Cross, Carn, Pettigo, Co. Donegal
In the townland of Carn near Pettigoe, County Donegal, the remnants of a late medieval church lie hidden beneath centuries of growth.
Cross, Carn, Pettigo, Co. Donegal
Where once a substantial church stood, measuring 66 feet by 22 feet according to 19th-century historian O’Connor, nothing now remains above ground. The site appears on the second edition Ordnance Survey 6-inch map marked as a ‘church in ruins’, but even that description proves optimistic; today, only grass-grown mounds in the surrounding graveyard hint at the ecclesiastical structures that once occupied this spot.
The church, believed to have been erected towards the latter part of the 15th century, has left behind one significant artefact: a ringed cross standing 0.76 metres high with a diameter of 0.27 metres. This ancient Celtic cross wasn’t originally from the site; O’Connor identified it as having been transferred from Saints Island in Lough Derg, the famous pilgrimage lake that lies just across the border in County Donegal.
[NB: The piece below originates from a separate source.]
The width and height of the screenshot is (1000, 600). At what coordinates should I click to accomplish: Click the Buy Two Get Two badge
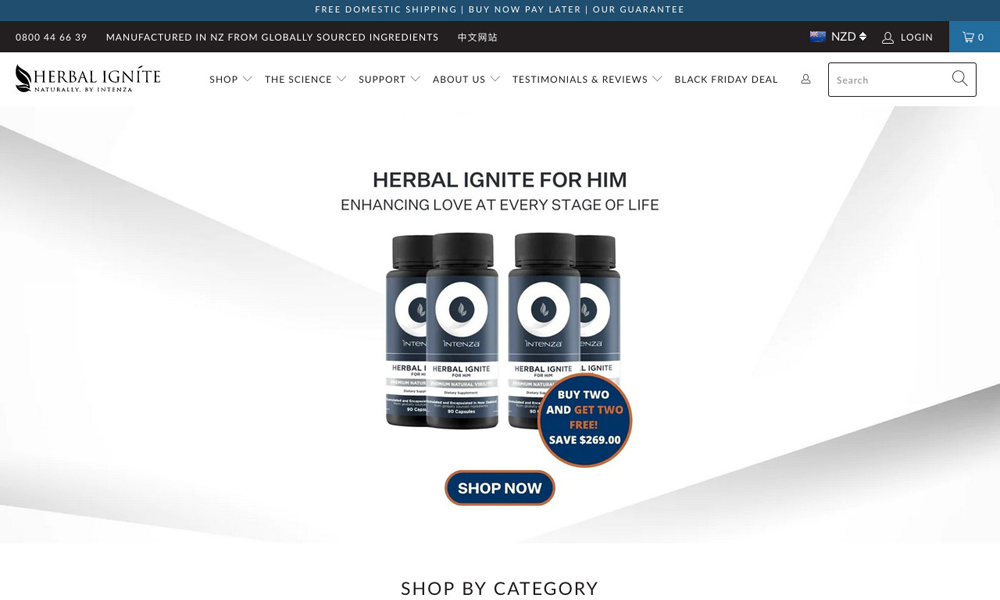(x=584, y=420)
The connection to Lough Derg runs deeper than this relocated monument, as an ancient roadway used by pilgrims travelling to the holy sites at the lake passes directly by the church ruins.
The site offers a tangible link to Ireland’s medieval pilgrimage traditions, when journeys to sacred places like Lough Derg formed an essential part of religious life. Though the church itself has vanished, the combination of the imported cross, the old graveyard mounds, and the pilgrims’ road creates a palimpsest of religious history stretching back over five centuries. The Archaeological Survey of County Donegal, compiled by Brian Lacey and his team in 1983, captured these details before even more of the site’s physical traces could disappear into the Donegal landscape.